A return to the ’price control’ regime for auto fuels is definitely
not a solution for protecting consumers from the adverse effect of the
current global oil price spike, HPCL Chairman MK Surana said.
Any such move will be a setback for the ’deregulation reform’ that took
decades to materialise, he told a press conference in the Capital.
Surana
said consumers will be better off if GST were to be levied on petrol
and diesel, instead of the current taxation regime of excise and VAT.
Responding
to a query on the possibility of returning to the cost-plus regime
under which the fuel prices were regulated by the government, Surana
said, "We had this regime earlier, before the Oil Coordination Committee
(OCC) mechanism controlled prices, this was done. So over a period, the
industry and the country matured to bring it to this level.
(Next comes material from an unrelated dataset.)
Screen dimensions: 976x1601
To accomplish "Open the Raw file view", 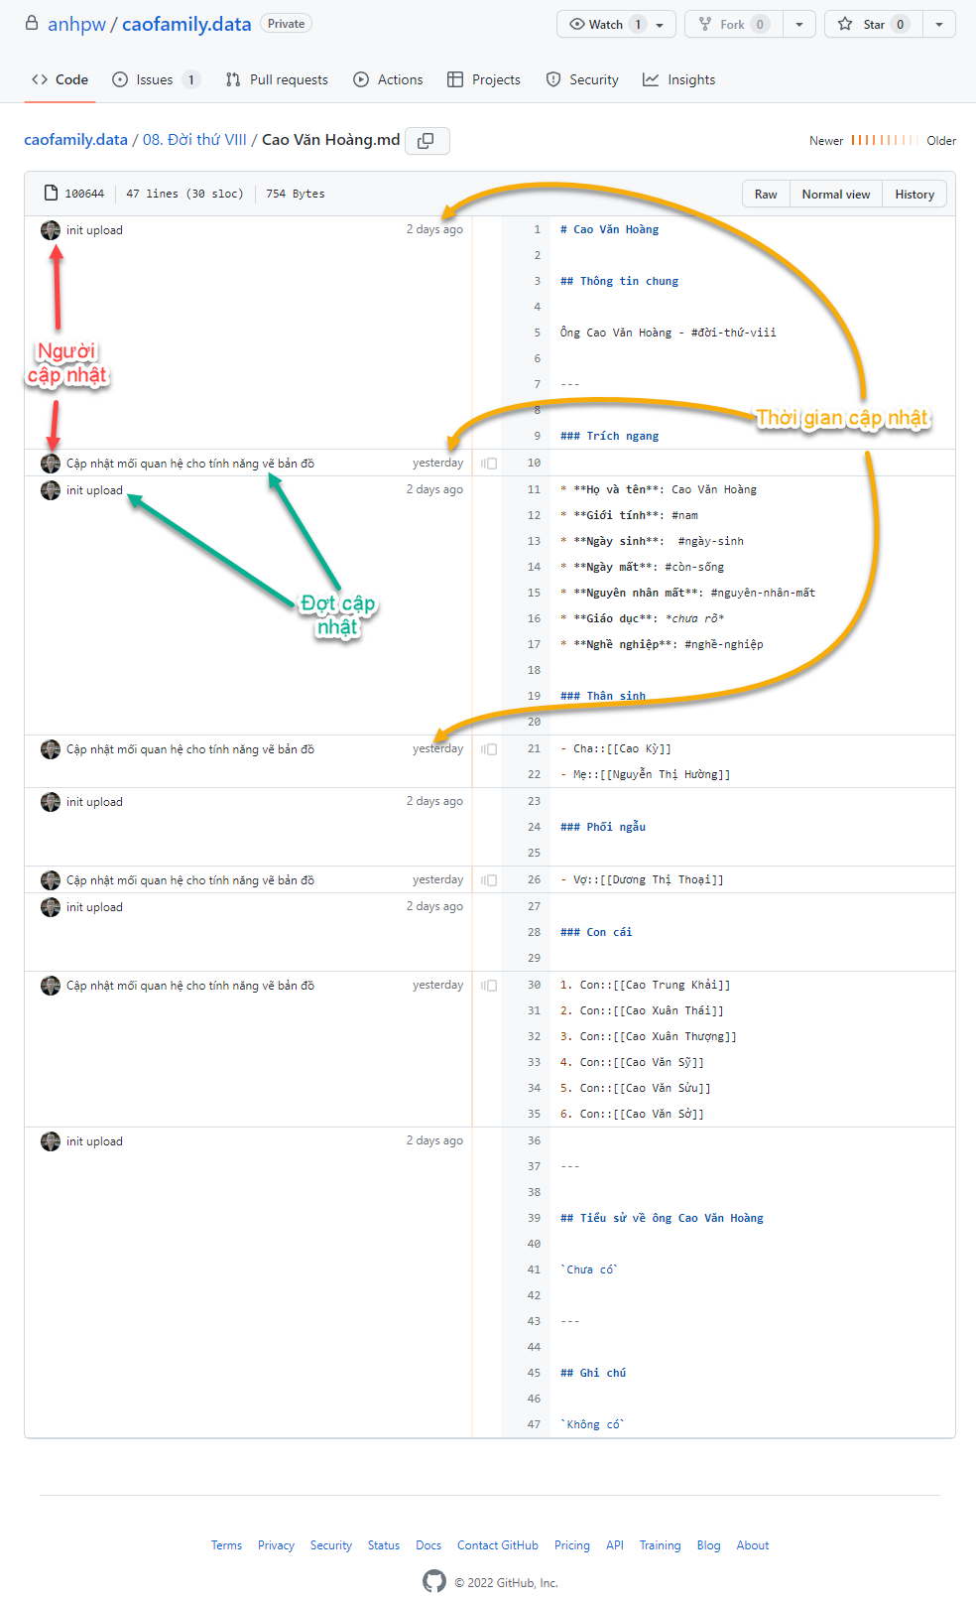I will coord(766,195).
In my mind
benchmarking to international prices brings efficiency in the system
while a cost plus system does not offer the motivation for improving the
efficiencies."
Surana said the government can offer comfort to
consumers by rationalising taxes it charges on auto fuel under the GST.
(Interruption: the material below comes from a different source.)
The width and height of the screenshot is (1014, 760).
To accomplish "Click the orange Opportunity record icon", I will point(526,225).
Commenting on the higher petrol and diesel prices Surana said, "The pump
prices have got the taxation component and before the taxation
component the prices are more or less the same as before."
MRPL buyout
HPCL
is hopeful of acquiring Mangalore Refinery and Petrochemicals before
the end of 2018-2019. After recently becoming a subsidiary of fellow
public sector undertaking, Oil and Natural Gas Corporation, HPCL has
been eying MRPL, the other downstream subsidiary of ONGC.